Как-то зятья дольше обычного засиделись у хлебосольной тещи. После третьей чарки Аноха Кондратьич пожаловался на холодную весну, — не грозит ли, дескать, неурожай, а тут и без того хлеба нет:

— Осенью-то здорово выгребли!

— Выгребли, так уж выгребли, все подчистую, — с затаенной злостью сказал Самоха.

— Все? — подскочил тощий Викул Пахомыч. — А это чо мы едим, норму, чо ли?

— Норму не норму… — замялся Самоха. — Я про других сказываю.

— Про других? Да твой же свояк Епиха в тройке по дворам ходил: свой-то знает, у кого были большие излишки… Вот мы, свои, в тройках загадывать да назначать вывозку по дворам ходили — ошибки быть не могло.

— Рассказывай! — сощурился Самоха. — Из-за этого свояка я видуальный налог получил.

И он неприязненно скосился на Епиху.

— Вольно тебе было сан на себя принимать! — выпятил губу Епиха. — Умный, кажись, мужик, на фронтах был, а в такое время связался… уставщик!

— Кому-нибудь божье дело вершить надобно, — наливая всем, примирительно проговорила Ахимья Ивановна.

— Тебя не спросили! — зашипел чуть слышно Самоха в сторону Епихи, глаза его зажглись огнем необоримой ненависти, и он повернулся к теще: — Еретикам, конечно, уставщик не нужон… Им бы всех уставщиков сослать, вот бы добро было!.. От такого свояка жди послабления!

— Тише вы, петухи! — замахал руками Викул Пахомыч, смеющиеся глазки которого перепрыгивали от одного к другому. — Конечно… ну, конечно, нонешней зимой были перегибы. Слов нет. Но ведь партия и советская власть осудили их.

— Осуди-или! А в колхоз пошто тянут? — не то серьезно, не то издеваясь над Самохой, закричал Мартьян Яковлевич.

— То-то и оно… верить не приходится, — ухватился за это Самоха. — Кабы знатьё…

— Ты-то знаешь! — отрезал напрямик Епиха.

— Власть на местах, вот она и крутит нашего брата… Дюже оно неправильно… — попытался высказаться Аноха Кондратьич.

— А ей в Мухоршибири или там в городу верят, а не нам… куда пойдешь?

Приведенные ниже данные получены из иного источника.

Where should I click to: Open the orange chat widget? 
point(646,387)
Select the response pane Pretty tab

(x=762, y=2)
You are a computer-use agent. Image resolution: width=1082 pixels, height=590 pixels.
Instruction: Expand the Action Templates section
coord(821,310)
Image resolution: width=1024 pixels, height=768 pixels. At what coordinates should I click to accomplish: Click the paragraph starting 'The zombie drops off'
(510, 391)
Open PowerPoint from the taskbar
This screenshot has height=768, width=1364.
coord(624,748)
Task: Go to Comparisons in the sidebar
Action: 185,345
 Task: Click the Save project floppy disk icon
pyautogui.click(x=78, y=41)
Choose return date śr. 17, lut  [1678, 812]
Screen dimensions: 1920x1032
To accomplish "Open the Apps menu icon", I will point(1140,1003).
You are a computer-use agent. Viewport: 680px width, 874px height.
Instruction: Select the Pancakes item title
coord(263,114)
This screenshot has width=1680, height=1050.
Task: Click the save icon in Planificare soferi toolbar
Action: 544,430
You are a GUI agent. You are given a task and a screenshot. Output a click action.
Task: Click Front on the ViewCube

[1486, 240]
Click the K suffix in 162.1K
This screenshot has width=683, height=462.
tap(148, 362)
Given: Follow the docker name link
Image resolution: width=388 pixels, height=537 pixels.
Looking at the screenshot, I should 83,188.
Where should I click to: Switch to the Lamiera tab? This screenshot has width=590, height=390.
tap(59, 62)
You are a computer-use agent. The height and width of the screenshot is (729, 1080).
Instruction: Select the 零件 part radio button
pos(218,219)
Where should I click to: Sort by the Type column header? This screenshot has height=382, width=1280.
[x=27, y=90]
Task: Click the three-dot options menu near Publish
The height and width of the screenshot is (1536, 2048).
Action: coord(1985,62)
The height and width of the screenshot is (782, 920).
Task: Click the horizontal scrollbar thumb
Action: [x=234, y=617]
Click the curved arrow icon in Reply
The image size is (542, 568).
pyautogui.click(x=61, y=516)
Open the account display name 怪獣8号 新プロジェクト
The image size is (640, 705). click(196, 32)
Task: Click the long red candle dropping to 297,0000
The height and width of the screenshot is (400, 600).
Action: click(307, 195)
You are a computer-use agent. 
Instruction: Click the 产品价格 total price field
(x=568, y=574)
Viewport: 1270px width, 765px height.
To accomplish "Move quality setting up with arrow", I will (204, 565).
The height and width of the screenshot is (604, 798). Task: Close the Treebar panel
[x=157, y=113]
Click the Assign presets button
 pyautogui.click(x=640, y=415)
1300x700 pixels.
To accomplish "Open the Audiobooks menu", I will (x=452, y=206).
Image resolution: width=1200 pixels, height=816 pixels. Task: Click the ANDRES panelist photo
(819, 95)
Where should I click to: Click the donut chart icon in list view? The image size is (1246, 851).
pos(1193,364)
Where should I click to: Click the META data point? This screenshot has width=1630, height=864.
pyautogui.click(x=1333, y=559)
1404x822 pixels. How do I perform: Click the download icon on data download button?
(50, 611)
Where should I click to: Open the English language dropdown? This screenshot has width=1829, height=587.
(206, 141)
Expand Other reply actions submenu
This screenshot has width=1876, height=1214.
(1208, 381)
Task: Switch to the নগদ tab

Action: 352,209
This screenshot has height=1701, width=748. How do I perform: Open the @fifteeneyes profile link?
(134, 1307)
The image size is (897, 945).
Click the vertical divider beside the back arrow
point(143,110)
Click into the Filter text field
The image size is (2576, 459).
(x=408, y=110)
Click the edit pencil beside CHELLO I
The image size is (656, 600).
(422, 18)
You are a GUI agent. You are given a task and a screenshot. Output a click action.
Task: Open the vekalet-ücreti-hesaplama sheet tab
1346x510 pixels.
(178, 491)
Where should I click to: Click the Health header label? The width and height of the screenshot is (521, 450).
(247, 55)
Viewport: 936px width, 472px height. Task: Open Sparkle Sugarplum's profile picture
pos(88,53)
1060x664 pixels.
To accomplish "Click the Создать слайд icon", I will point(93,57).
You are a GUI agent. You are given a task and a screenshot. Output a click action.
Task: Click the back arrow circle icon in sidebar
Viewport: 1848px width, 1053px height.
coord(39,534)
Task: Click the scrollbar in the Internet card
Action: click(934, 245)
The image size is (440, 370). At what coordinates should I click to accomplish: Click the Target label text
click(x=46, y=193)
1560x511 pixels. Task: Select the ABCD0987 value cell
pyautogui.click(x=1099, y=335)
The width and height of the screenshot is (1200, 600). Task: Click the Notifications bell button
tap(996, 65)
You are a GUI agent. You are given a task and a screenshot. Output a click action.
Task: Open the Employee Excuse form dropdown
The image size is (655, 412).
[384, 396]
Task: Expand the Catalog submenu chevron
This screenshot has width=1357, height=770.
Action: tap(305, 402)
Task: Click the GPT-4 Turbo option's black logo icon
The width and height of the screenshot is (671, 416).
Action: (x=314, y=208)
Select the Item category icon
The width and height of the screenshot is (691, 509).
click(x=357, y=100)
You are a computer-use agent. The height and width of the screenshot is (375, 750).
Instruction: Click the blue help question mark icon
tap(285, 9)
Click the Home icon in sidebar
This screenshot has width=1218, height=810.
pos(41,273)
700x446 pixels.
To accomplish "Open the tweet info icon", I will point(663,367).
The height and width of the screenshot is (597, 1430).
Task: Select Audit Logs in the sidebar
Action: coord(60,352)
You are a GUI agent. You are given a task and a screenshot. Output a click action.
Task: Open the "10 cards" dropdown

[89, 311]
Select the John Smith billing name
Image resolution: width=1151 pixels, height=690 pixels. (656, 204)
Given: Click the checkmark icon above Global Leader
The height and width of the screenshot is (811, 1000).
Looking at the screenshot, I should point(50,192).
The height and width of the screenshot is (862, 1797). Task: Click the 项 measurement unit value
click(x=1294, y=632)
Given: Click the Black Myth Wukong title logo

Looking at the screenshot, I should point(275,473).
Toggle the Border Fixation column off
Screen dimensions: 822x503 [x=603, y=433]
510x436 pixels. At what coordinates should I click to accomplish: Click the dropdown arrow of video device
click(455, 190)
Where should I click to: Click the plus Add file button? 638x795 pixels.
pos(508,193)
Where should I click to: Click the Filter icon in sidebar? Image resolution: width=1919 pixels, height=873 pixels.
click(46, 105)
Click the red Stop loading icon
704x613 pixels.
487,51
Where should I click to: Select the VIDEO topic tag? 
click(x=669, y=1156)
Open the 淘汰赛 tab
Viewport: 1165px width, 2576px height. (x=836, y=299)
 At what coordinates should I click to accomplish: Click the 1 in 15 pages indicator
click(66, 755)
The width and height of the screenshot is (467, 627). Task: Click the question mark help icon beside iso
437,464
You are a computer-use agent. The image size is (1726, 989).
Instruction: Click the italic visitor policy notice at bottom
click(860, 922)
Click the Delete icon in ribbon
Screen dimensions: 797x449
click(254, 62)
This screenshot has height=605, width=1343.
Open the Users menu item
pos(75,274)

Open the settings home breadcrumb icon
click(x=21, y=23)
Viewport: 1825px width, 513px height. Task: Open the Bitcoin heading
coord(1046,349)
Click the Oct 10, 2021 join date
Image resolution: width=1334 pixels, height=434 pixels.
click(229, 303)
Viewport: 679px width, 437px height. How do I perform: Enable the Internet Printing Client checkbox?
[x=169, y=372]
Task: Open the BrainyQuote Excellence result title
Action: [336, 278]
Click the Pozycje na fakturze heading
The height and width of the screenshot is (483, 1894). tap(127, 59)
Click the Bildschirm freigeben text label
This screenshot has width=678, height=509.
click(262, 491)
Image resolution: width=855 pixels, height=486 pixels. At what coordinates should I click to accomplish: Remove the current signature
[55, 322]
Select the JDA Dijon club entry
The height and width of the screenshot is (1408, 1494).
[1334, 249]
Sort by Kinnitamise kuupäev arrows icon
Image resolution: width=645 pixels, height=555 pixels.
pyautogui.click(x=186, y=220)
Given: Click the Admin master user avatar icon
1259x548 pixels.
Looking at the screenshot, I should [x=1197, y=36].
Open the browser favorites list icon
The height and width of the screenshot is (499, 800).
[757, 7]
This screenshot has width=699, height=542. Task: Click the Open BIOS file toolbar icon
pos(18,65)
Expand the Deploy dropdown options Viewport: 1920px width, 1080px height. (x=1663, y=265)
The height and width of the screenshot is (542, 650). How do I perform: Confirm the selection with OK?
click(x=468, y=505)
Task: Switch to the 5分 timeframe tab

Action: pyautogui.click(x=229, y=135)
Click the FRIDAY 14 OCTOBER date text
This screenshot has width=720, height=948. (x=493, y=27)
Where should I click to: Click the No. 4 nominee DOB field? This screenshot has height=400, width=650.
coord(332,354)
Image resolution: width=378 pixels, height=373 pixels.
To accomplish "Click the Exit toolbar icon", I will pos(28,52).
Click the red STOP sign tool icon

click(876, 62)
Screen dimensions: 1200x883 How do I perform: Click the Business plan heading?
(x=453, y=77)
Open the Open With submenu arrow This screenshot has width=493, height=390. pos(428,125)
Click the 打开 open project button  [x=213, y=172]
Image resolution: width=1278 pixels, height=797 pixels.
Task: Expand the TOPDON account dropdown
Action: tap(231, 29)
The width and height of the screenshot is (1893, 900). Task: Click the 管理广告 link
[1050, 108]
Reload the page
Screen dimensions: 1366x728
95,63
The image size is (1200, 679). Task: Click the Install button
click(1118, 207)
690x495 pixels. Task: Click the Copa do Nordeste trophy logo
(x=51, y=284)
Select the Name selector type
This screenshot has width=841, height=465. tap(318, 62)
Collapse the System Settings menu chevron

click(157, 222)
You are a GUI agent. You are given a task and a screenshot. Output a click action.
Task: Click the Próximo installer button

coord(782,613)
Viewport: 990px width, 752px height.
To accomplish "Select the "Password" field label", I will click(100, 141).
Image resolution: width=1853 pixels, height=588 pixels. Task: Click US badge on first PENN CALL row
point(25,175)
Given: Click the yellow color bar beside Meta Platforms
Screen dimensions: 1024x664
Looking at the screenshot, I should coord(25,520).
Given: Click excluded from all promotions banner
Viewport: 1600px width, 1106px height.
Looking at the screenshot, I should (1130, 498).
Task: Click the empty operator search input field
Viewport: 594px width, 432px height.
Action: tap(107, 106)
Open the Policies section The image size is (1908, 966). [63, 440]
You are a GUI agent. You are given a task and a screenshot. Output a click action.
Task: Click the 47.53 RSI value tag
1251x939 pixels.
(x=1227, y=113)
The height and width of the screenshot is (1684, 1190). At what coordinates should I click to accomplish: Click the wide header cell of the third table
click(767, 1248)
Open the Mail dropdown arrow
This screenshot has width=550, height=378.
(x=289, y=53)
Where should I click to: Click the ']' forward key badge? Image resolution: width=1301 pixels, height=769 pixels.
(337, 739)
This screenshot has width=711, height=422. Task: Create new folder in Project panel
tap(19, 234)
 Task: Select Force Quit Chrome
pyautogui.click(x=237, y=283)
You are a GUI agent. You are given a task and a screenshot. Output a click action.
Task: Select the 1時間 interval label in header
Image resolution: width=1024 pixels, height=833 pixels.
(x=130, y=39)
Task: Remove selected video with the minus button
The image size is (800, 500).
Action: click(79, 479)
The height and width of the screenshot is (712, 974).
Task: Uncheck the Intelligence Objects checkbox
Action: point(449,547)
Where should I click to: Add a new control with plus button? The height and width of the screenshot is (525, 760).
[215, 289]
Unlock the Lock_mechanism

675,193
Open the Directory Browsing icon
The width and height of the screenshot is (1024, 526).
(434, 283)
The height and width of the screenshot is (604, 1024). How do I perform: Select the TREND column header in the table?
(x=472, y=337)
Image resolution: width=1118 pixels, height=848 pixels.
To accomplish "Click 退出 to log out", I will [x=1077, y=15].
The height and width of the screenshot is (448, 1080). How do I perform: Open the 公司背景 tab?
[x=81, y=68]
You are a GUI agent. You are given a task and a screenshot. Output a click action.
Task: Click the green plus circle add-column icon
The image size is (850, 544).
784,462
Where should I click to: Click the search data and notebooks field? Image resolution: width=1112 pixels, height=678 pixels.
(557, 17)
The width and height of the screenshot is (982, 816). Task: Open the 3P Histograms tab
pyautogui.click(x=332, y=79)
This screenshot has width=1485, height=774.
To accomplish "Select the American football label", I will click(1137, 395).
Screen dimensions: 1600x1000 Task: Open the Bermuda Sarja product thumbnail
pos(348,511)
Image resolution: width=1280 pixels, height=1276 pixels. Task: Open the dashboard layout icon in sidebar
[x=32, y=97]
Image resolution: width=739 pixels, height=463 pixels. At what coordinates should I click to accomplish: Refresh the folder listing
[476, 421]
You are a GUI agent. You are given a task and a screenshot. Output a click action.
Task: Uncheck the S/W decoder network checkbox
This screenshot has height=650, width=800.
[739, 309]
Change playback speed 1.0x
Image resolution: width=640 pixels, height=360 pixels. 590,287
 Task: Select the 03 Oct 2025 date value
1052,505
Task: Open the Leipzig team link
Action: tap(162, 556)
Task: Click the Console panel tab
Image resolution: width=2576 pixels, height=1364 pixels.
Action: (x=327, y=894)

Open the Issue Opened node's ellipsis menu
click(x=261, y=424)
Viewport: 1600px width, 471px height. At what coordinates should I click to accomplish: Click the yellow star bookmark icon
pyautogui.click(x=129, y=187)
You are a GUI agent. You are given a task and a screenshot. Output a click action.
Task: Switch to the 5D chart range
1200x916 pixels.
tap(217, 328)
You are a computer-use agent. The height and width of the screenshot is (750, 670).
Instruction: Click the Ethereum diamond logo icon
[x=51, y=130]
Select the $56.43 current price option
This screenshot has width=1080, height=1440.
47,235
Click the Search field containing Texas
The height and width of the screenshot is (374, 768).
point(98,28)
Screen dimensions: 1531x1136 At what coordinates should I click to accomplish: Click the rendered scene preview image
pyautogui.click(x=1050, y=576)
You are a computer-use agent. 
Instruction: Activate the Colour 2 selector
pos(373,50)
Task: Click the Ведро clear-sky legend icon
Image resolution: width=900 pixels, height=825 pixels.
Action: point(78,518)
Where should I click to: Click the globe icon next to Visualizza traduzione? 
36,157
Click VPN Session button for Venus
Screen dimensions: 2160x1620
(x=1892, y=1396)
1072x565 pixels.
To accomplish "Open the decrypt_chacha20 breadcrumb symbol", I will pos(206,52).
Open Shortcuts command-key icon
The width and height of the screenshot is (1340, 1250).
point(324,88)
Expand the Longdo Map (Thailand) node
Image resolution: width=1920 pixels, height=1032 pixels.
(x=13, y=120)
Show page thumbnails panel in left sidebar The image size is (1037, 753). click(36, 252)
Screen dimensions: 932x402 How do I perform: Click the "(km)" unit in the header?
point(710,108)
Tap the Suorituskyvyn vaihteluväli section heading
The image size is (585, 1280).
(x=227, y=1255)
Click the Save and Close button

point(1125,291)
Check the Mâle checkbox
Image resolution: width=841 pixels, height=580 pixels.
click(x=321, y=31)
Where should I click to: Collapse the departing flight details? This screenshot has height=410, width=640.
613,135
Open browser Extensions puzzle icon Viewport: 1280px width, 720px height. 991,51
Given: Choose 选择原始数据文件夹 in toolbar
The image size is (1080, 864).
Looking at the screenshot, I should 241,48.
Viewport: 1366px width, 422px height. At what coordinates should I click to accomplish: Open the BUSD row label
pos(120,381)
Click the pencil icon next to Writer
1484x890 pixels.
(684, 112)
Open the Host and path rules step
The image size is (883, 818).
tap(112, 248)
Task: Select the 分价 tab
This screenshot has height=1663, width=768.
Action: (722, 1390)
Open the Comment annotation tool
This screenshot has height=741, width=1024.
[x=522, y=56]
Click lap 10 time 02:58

Так ведь? — засмеялся Мартьян уже над тестем и, заливаясь хохотком, закинул пальцами в рот конец бороды.

Но Викул Пахомыч настроился вдруг на серьезный лад, — ему не терпелось поагитировать:

— Куда? Да к нему, к сельсовету… Намедни вон какое начальство приезжало. Поймал я одного старичка ворчуна, спрашиваю: «Ну как тебя комиссары приняли?» — «Ничего, приняли». — «Вот видишь, говорю, за столом с начальством сидел, расспрашивали, товарищем называли… А попробовал бы ты сесть при уряднике, войти без спроса, шапку не снять с поклоном, — живо бы за дверь!» — «Это как есть…» А вы всё — раньше лучше жили, — разгорячась, повернулся он к Самохе. — А где лучше? Вот тростят: налог тяжел. Откуда? Раньше у нас не водили коров за подати? Водили! А теперь водят? Нет! При царе мужики платили двадцать рублей — посчитай, сколь это теперь потянет! А вот ведь Мартьян Яковлевич тринадцать — пятнадцать рублей вместе со страховкой платит… Где же лучше?

— Ладно тебе разоряться… маломощному, — забурчал Самоха. — У тебя коров не водят, конешно, коли их нет… а у настоящих хозяев всё под метлу…

Но Викул Пахомыч не слушал его, ухватил пальцами пуговку новой Анохиной рубашки, теребил старика:

— Когда ты при советской власти в заплатанной рубахе ходил?.. Никогда? То-то! А вот раньше, при царе-батюшке, мы заплату на заплату низали, хоть и лопатины всякой в магазинах было хоть завались.

— Всяко бывало, — неопределенно отозвался Аноха Кондратьич. — Ты на эту рубаху не гляди: из давнишнего материала шита, нового-то где взять… Всяко бывало…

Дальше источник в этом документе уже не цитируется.